Reason: changed math
12-29-2008, 12:07 PM #14889
Here's a look at what may be occurring ...........
Only a Probability ! ........................... Not Cast in Stone !
12-29-2008, 02:22 PM #14890
Holy Cow Gang,
Originally Posted by marketwavez2
We just saw a gap fill of the ages on the eur/usd today! We get a gap up of 350 pips and then closed. Just plan wacky.
12-29-2008, 03:37 PM #14891
Since my last post to short around 1.4220 the pair has fallen over 200 pips creating a huge intraday reversal and what looks like will be a big hanging man daily bearish candlestick. On top of that, on the 5min chart above you see a clear five waves down. This pair looks like weakness will continue.
12-29-2008, 04:12 PM #14892
I agree that we'll see another low. I think the count that has a W-X-Y unfolding is most probable.
Originally Posted by American Trader
The second chart below is an update to the one I posted yesterday.

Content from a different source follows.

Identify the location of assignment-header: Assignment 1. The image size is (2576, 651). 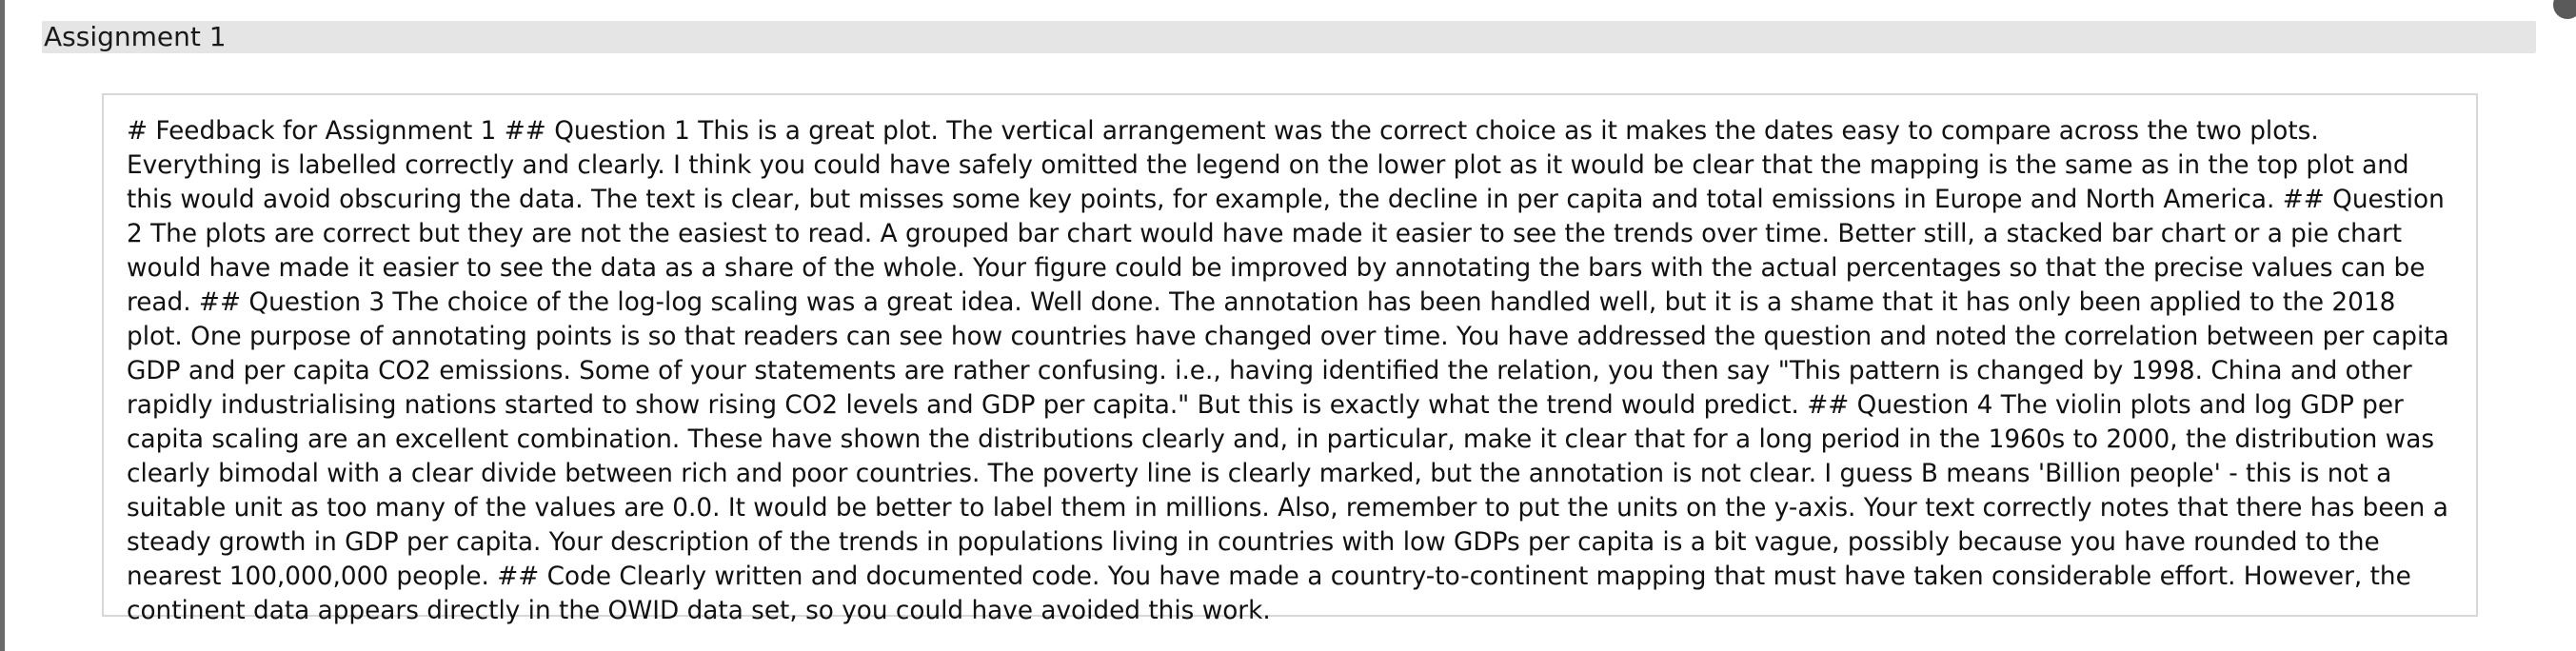
(1289, 37).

I think the only two possible counts are now for a W-X-Y and a leading diagonal. The diagonal is highly unlikely, but still possible.

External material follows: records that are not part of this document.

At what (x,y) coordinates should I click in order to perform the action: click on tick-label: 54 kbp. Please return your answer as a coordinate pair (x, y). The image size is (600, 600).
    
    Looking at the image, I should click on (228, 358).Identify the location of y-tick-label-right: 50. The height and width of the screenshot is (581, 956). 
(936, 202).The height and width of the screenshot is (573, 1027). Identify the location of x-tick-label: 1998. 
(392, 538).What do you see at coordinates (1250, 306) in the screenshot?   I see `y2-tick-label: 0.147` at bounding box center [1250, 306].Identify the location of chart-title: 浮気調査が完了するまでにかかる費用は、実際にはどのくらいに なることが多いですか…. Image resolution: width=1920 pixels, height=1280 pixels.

12-29-2008, 05:10 PM #14893
Originally Posted by justy10125
could you please explain to me why a triangle isn't a possible count anymore in this case?
12-29-2008, 05:35 PM #14894
Euro bear is back
The bounce for Euro higher is likely complete, while it is possible that a complex correction could be added, it is way too remote since the bear correction higher satisfied price at .618 and was actually too long in time - so more time is not something that would inspire confidence once the correction exceeds 3 fold the previous impulsive waves down from 1.47. A possible ending diagonal is also remote or impossible, without the requisite overlap and zig-zag waves.1-5 Not sure why most are counting the steep drop from 1.47 as corrective, and the stretched sideways move over the past 10 days as an impulse???

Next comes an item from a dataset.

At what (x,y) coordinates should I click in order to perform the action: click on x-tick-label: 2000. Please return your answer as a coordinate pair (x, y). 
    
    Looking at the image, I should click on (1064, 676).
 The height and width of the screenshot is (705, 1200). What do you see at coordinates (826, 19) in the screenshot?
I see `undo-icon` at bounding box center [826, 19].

The A-B-C Flat for wave.2 is complete in my opinion.
In my view, we are in wave iii of 1 of (C) down.
My target would be an entry on the wave.i of III retracement around the 1.31 range for a planned 6 month ride to 1.16 in large cycle wave.(C) down.
Last edited by FXoffshore; 12-29-2008 at 05:39 PM.
12-29-2008, 05:55 PM #14895
Because of this rule regarding triangles:
Originally Posted by White-Fang
Wave (C) never moves beyond the end of wave (A), wave (D) never moves beyond the end of wave (B), and wave (E) never moves beyond the end of wave (C). The result is that going forward in time, a line connecting the ends of waves (B) and (D) converges with a line connecting the ends of waves (A) and (C).
The decline we saw today was in five waves, which means another decline is coming. That next decline will likely take price below wave (A) of the would-be-triangle, which would invalidate the triangle scenario.
There is nothing to say though that if this decline turns into a W-X-Y, the entire W-X-Y couldn't turn into part of a triangle or something else.
Do you have another triangle scenario?